Representative Casey Tufe, presenting an amendment to H.454 during the House Education Committee meeting in April 2025, said the changes add legislative, nonvoting representation to the district boundary committee and create a new school district voting board task force.
"It puts us in more of a driver's seat of building the governance and the wards within those districts," Representative Casey Tufe said, summarizing the intent behind the task force and the committee membership changes.
The amendment Tufe described would add four nonvoting legislative members to the district boundary committee: two House appointees and two Senate appointees, with restrictions that paired appointees not be from the same political party or the same school district. The amendment also makes a numeric change in the bill text (changing the number 5 to 9), creates a school district voting board task force charged with producing maps and a report by Oct. 15, and amends the bill’s effective date language.
The proposed task force, as described in the meeting, would include the Secretary of State or a designee, three members appointed by the Monmouth Municipal Historic Treasure Association, two members appointed by the Monmouth School Boards Association, and the director of the Law Center for Geographic Information. The task force is limited to 10 meetings under the amendment text presented to the committee.
Chair Conlon asked for clarification on the scope of the change and whether it was "making one study committee bigger and another study committee on top of that." Tufe confirmed that was the intent, saying the changes aimed to give elected officials a closer tie to subcommittee work even as the appointees would be nonvoting members.
Representative Phil Greer, speaking about a separate amendment focused on protecting small and non‑operating districts, urged care in any language that could force small or historically independent districts to merge. "We view this as opportunity," Greer said, describing Bennington’s long history as an independent district and warning that consolidation language should not erase long‑standing local arrangements.
Greer’s amendment would add language to preserve existing supervisory union structures where necessary, add kindergarten through grade 12 language to certain subdivisions, and create a new Section 27(a) addressing tuition payment structures tied to unique local governance arrangements. Committee members raised questions about how public tuition dollars could be used where a district is non‑operating and students attend independent schools; North Bennington was discussed as an example of a non‑operating district with historical arrangements that predate more recent consolidation efforts.

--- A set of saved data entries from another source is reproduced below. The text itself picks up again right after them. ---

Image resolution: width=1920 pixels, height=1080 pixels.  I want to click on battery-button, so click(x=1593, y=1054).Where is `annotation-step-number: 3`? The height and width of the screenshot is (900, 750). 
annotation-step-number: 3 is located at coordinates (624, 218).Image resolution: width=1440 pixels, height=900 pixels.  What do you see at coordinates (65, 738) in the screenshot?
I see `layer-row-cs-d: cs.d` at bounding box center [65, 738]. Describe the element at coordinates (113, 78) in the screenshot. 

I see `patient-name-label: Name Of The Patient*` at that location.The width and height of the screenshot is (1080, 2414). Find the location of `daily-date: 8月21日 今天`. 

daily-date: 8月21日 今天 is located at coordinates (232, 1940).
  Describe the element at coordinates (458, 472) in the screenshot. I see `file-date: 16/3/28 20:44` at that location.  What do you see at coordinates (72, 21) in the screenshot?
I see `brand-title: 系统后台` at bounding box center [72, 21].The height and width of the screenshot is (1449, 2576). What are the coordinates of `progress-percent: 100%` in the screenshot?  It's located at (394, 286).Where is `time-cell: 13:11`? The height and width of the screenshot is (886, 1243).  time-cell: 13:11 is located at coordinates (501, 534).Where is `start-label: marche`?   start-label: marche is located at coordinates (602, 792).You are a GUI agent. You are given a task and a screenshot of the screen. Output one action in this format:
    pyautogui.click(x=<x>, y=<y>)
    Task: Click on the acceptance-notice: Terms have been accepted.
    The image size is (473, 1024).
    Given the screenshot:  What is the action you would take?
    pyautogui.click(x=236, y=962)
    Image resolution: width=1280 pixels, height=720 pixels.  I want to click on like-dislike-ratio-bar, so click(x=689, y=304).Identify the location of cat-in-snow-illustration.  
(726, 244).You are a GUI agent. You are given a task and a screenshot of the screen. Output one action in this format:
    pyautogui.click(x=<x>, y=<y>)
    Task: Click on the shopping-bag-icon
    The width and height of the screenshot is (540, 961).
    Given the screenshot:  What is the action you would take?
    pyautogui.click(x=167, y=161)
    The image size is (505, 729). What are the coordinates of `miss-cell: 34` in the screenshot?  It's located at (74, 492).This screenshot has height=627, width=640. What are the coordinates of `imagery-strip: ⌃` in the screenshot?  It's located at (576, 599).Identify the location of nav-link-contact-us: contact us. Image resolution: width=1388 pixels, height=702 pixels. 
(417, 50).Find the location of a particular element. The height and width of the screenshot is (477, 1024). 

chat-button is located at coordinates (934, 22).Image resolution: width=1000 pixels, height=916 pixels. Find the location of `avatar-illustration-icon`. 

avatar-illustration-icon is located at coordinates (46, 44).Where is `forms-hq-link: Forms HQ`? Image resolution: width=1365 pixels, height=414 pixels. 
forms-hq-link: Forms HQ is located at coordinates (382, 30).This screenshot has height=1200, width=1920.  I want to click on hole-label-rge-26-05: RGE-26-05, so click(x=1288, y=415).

Representative Brady asked about the task force’s 10‑meeting limit and whether the work might require more time. Tufe replied committee members could return to the legislature if the task force needed additional meetings. Committee members also asked whether the Secretary of State’s existing budget would cover technical assistance; Tufe said she would consult with the Secretary of State’s office after the meeting about funding sources.
The committee took a recorded straw poll on Tufe’s amendment and the clerk reported a result of 10 in favor, 0 opposed and 1 abstention. A later straw poll on the amendment concerning tuition and protections for small/non‑operating districts produced a disputed tally during counting; committee members reported 11 participants but the transcript does not record a formal final outcome for that amendment.
Committee discussion referenced prior work, including language directing subcommittees to consider historic attendance patterns and the special status of districts that do not operate schools at all grade levels. Several members expressed concern about directing public tax dollars to private institutions and about ensuring transparency and standards for any public tuition arrangements.
No final floor motion for full committee adoption of H.454 as amended was recorded in the transcript provided; the committee proceeded through straw polls and discussion on the several amendments presented.